**EXERCISE TASKS**
(1) In the forum thread about cabin fever below, turn the paragraph beginning "I did get her to an indoor dog swimming place" into a short bulleted list that keeps its main facts.
(2) Please carry the forum thread about cabin fever forward from the point where it ends below.

**TEXT TO READ**
++++++++++

# Cabin Fever



## Maxs Mom (Mar 22, 2008)

So yesterday I stayed home from work because of the weather. My husband and I decided to watch more of Evan's Smartworks DVD's. We watched the puppy one. We skipped that with Quinn, since by the time we got the program she was over the 6 month age. 

So I am watching this dvd, with Gabby on the mind. Fortunately for the puppy foundation work I have done the right stuff. However I am watching this dvd, tossing bumpers in grass and water, sunshine, blue sky and I realize. I HAVE CABIN FEVER!!!! By the time we can work outside, Gabby will be 6 months old.  Other than my back yard. I can shovel a spot in the back yard and have her get some bumpers there, but that is not distraction proof. Our yard is surrounded by other dogs. We do throw bumpers down the hall inside our home, but that is only 20' long. 

I did get her to an indoor dog swimming place and she had a blast. She loves water and swimming. We are working hard on obedience, but I want to get moving on the fun stuff. I feel I am losing precious time with her. I WANT SPRING!!!! Ok done whining. 

On the funny side. Watching the dvd Gabby and Quinn were on the couch with us. Both watched the entire dvd. Gabby seemed interested in the dogs on the TV. Quinn every time a bumper or duck got tossed or a dog was swimming, she was whimpering it was really funny. Guess she wants to play again too. We can throw bumpers for her, she knows how to hunt them in the snow. Gabby.... not so much.


----------



## GoldenSail (Dec 30, 2008)

Aww....well if it makes you feel better I didn't do any training with Scout for field until she was close to a year old. She's been doing just fine  But if you want to come visit for a few months we are going to have training days twice a month with the club and there is no snow here....


----------



## Maxs Mom (Mar 22, 2008)

Yes I want to come!!!! I am SICK of winter. :cookoo:

Unfortunately, I have no time off until after the month of May (saving days for AKC Nationals) and no money.... so I guess I just stick it out. 

Like I said to Barb in an email recently... be careful what you wish for I may show up on a doorstep. LOL

I am just eager to play. I have fun new "toy". Yabba dabba Gabber Goo!

++++++++++

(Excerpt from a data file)
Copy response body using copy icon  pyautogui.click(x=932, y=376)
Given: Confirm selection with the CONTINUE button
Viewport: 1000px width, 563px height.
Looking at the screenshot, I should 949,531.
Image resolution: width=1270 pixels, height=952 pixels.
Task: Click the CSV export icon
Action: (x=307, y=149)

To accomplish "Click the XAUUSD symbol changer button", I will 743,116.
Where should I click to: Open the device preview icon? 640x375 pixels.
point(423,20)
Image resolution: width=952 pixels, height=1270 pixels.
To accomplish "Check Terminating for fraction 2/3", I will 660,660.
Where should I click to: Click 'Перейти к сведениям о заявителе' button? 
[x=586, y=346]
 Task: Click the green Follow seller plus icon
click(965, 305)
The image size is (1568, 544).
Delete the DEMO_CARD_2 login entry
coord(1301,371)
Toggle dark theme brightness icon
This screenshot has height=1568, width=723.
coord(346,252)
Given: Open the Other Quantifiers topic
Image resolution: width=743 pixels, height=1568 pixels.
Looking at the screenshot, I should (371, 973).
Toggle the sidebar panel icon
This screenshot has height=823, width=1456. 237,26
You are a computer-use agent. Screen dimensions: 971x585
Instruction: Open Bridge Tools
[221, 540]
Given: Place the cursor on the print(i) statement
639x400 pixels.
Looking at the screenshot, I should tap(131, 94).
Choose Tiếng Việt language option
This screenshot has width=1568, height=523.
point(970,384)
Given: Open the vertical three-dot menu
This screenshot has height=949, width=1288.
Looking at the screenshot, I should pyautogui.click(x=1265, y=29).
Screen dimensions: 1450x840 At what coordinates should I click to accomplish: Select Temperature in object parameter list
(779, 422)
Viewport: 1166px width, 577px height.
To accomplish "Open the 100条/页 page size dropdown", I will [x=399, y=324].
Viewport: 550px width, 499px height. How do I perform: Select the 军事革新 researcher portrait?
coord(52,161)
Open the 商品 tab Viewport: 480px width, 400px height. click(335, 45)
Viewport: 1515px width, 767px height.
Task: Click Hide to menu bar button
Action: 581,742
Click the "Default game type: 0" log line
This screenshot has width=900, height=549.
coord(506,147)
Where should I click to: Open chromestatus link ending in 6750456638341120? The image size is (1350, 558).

++++++++++

**TASK-BY-TASK OUTPUTS**
(1)
- I took Gabby to an indoor dog swimming place, and she had a blast.
- She loves water and swimming.
- We are working hard on obedience, but I want to move on to the fun stuff.
- I feel I am losing precious time with her.
- I want spring.

(2)
----------



## sammydog (Aug 23, 2008)

San Diego is a long drive, but the weather is nice! I need someone to throw bumpers for Mira!!!


----------



## Maxs Mom (Mar 22, 2008)

On my way! LOL 

Watching your videos of agility, I should come winter with you. Outside agility and being able to work on field stuff... 

Watch for a REALLY dirty blue explorer to pull up with a herd of dogs in the back. : Barb I will pick you and Tito up on the way. 

sure would be nice......


----------



## sammydog (Aug 23, 2008)

See you ladies in a few days!!! :wavey:


----------



## hotel4dogs (Sep 29, 2008)

oh oh oh when can we leave?? How many dogs can I bring???




Maxs Mom said:


> On my way! LOL
> 
> Watching your videos of agility, I should come winter with you. Outside agility and being able to work on field stuff...
> 
> ...


----------



## Maxs Mom (Mar 22, 2008)

We might need to rent a "bus" for all the dogs. LOL Hey... I wonder if the Partridge Family bus is available. 

I crack me up


----------



## AmberSunrise (Apr 1, 2009)

Oh, can I come too? Just 2 or 3 dogs I promise!


----------



## hotel4dogs (Sep 29, 2008)

yep, I was thinking of you when I asked how many dogs I could bring, LOL



Sunrise said:


> Oh, can I come too? Just 2 or 3 dogs I promise!


----------



## sterregold (Dec 9, 2009)

Sounds like we need to convene a "camp"! My guys would like to escape as well. Third picnic trial in a row cancelled now--no organized retrieving fun for us this weekend!


----------



## sammydog (Aug 23, 2008)

Alright! I am waiting for all our Golden buddies to show up!!!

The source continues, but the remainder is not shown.